> [Work task]
Starting at the line with "Given: Clear the Description text field", repeat every line exactly until the records end, including the last one.
--- START ---
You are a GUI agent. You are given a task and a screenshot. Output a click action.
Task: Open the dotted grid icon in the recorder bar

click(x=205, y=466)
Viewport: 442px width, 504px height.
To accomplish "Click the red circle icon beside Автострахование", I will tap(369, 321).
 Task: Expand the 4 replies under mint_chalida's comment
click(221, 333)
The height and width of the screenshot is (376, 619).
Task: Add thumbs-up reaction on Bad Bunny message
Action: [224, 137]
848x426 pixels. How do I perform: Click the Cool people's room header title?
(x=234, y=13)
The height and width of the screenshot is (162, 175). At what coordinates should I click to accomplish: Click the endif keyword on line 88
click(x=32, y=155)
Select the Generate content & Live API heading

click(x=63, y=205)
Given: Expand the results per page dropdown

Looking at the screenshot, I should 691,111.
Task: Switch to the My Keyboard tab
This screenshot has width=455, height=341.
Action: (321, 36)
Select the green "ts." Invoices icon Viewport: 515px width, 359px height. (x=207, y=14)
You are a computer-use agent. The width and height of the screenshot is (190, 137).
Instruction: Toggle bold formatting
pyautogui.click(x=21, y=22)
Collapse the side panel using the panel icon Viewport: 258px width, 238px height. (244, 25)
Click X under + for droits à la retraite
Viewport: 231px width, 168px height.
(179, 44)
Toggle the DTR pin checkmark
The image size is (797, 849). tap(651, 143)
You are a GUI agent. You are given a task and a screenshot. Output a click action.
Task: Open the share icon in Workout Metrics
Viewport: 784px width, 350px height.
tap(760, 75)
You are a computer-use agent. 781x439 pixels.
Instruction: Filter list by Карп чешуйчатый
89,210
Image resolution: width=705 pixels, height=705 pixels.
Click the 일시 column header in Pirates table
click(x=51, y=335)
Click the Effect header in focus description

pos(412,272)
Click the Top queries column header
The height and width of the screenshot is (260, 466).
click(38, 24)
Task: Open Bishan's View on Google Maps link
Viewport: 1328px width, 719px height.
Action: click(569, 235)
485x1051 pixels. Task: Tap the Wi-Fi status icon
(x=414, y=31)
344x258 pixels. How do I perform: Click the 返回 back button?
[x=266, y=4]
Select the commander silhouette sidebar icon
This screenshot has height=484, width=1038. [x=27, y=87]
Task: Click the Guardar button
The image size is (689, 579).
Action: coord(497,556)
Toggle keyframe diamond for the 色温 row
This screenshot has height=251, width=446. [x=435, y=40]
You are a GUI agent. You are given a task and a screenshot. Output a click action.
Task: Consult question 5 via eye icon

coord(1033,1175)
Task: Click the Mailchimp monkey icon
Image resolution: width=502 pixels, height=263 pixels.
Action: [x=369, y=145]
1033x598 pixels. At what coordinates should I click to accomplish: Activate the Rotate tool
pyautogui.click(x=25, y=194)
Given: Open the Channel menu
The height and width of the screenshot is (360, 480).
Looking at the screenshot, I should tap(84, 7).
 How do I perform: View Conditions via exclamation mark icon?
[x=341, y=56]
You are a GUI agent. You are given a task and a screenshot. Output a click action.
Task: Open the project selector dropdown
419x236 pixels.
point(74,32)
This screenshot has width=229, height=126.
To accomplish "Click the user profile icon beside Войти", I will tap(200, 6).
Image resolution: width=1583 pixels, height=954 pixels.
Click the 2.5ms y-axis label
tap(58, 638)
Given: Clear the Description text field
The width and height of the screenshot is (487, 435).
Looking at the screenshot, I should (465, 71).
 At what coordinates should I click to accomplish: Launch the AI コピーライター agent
--- END ---
> [Exercise answer]
Given: Clear the Description text field
The width and height of the screenshot is (487, 435).
Looking at the screenshot, I should (465, 71).
 At what coordinates should I click to accomplish: Launch the AI コピーライター agent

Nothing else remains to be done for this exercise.